The Royal Gibraltar Post Office is the postal services in the British overseas territory of Gibraltar. It is currently a department within the Government of Gibraltar.

History

The Gibraltar Post Office has been running for over 150 years, as in 1857 the Overland Post Office (based in the colonial authorities' premises at Secretary's Lane) merged with the Packet Agency (which had office's in Turnbull's Lane). The first stamps went on sale in September and a year later a new building was completed and opened at 104 Main Street. This remains the main post office in Gibraltar today.

In 1886 the local colonial authorities took over control of the Gibraltar Post Office and were able to issue their own stamps. Initially they overprinted Bermuda stamps but by December they had their own design. However, they still sold Spanish stamps if required and between 1889 and 1898 the post office sold Gibraltar stamps valued in pesetas as this was the currency in circulation.

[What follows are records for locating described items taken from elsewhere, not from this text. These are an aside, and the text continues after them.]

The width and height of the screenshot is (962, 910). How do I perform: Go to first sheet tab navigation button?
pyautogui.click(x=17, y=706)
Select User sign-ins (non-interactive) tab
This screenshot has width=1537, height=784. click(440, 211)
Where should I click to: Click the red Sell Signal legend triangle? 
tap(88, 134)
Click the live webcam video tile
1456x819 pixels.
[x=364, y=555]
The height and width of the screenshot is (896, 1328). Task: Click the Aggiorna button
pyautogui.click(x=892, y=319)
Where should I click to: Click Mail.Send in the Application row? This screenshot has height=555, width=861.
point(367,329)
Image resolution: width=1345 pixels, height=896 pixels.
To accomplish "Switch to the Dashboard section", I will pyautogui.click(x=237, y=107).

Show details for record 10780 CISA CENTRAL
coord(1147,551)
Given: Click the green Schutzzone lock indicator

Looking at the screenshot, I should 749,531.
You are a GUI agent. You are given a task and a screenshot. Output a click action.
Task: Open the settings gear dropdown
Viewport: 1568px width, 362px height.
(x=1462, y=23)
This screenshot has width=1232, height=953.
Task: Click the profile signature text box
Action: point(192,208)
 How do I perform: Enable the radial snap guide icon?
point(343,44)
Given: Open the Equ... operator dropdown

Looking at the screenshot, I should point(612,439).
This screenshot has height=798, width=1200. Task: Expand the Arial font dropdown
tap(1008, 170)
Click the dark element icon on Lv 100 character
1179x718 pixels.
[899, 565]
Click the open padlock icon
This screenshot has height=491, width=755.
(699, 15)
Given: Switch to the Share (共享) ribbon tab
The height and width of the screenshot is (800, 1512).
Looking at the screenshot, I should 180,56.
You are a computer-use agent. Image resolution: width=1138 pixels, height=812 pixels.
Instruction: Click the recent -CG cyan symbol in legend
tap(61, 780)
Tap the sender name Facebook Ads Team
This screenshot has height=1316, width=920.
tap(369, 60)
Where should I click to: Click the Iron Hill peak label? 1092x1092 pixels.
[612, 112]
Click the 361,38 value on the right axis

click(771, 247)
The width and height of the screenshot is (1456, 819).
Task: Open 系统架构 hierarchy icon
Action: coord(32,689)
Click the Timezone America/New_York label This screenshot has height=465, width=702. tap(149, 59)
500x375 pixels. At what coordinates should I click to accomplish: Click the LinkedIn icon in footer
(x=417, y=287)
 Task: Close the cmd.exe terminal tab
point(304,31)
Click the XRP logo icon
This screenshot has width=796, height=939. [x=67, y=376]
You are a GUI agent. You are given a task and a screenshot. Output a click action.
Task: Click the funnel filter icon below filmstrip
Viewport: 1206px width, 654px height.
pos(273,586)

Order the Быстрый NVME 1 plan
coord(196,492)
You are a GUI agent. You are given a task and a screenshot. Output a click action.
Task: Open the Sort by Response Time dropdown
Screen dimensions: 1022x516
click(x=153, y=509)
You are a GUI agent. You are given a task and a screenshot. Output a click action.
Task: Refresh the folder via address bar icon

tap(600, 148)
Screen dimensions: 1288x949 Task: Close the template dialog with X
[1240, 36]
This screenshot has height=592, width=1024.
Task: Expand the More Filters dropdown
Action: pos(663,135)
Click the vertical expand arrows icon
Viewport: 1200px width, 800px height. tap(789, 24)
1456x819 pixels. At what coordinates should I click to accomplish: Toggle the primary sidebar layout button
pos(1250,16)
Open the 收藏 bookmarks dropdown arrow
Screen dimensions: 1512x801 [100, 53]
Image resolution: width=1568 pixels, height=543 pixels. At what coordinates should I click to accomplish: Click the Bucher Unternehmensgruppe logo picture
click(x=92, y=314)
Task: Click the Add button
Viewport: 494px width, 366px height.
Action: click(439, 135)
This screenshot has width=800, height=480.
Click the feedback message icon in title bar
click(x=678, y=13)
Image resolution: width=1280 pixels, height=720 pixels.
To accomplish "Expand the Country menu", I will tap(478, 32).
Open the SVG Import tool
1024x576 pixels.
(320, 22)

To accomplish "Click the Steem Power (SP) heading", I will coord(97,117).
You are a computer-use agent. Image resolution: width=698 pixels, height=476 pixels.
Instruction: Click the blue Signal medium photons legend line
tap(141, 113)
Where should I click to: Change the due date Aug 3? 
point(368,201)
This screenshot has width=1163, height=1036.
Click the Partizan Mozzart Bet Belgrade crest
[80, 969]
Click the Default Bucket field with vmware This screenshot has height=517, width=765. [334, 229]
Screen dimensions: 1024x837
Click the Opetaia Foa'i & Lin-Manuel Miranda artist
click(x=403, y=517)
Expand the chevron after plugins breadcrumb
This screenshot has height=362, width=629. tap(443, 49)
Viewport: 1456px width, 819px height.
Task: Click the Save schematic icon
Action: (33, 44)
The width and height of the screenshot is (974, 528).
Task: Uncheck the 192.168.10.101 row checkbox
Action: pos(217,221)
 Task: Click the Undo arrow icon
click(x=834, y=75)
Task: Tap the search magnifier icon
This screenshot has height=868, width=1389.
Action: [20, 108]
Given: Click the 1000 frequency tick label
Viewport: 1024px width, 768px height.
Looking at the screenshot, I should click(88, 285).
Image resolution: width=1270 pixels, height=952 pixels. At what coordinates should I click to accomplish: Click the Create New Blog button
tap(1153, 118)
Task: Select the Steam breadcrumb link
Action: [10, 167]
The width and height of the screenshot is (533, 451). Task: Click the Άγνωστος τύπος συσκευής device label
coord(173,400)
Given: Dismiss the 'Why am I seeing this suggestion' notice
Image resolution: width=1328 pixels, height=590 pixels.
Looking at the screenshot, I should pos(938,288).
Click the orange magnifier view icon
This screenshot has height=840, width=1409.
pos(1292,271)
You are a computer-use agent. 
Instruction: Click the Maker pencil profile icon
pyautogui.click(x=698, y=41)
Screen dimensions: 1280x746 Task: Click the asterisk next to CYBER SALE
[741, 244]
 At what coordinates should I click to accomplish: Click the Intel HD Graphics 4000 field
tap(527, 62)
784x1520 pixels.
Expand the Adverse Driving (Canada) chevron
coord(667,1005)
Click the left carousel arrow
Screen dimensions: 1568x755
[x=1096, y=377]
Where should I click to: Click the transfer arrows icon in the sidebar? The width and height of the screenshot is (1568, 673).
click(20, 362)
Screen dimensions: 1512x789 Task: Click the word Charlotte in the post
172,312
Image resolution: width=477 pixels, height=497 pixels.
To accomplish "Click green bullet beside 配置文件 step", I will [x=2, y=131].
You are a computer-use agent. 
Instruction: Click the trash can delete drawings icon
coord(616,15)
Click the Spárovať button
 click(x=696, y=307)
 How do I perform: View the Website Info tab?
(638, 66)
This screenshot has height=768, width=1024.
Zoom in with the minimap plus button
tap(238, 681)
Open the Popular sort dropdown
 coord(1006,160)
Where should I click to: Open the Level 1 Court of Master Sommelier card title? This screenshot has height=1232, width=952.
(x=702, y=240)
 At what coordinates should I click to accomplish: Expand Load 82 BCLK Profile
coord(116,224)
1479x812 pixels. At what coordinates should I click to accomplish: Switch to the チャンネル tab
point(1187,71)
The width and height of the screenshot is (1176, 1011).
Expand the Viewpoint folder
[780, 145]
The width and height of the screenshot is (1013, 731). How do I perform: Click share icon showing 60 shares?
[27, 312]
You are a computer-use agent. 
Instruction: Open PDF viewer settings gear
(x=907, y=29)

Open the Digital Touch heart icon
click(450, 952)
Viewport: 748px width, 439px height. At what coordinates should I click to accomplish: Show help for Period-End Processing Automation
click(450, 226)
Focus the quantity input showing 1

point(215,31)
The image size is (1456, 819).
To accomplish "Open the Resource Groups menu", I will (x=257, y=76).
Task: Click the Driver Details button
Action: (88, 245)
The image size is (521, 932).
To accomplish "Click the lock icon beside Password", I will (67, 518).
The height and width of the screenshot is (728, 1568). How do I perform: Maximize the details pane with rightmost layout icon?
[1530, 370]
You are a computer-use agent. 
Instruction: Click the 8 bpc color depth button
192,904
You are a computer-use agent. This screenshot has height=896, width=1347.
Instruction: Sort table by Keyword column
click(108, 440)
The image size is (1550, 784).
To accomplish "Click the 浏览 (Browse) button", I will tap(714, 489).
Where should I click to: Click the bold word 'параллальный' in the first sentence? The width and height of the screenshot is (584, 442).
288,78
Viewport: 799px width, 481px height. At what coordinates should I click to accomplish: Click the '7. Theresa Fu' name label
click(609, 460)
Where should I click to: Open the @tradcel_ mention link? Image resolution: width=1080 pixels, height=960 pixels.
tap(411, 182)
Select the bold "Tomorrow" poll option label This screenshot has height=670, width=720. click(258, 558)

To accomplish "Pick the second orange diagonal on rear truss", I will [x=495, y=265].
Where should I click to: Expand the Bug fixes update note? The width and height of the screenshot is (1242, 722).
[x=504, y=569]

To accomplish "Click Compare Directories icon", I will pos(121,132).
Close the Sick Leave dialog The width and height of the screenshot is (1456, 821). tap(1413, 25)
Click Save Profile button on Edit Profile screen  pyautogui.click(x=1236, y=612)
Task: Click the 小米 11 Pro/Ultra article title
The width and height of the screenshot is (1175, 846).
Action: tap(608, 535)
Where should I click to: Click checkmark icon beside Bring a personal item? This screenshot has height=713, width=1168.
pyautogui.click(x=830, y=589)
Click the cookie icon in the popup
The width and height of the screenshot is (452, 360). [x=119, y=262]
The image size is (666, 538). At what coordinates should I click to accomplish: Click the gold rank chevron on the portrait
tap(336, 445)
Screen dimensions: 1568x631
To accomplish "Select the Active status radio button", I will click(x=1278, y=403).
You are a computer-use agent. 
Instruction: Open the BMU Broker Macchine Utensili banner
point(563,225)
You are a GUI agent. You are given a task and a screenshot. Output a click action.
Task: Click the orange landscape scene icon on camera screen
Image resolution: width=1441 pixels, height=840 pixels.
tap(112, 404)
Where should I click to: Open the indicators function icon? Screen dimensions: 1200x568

For the first fifty years, the Gibraltar Post Office had responsibility for the post office not only in Gibraltar but also for the British postal service in Morocco. This ended in 1907.

In 2005 the Gibraltar Post Office was granted the title of "Royal" by Her Majesty the Queen. Gibraltar is the only Commonwealth or British Overseas Territory post office outside the United Kingdom that bears this title. Gibraltar has traditional red pillar boxes and the tops are also frequently painted black.

The Post Office continues to provide some traditional services and was still using benefit books after they were abandoned in the United Kingdom, while there is also a special philatelic counter to sell the commemorative stamps.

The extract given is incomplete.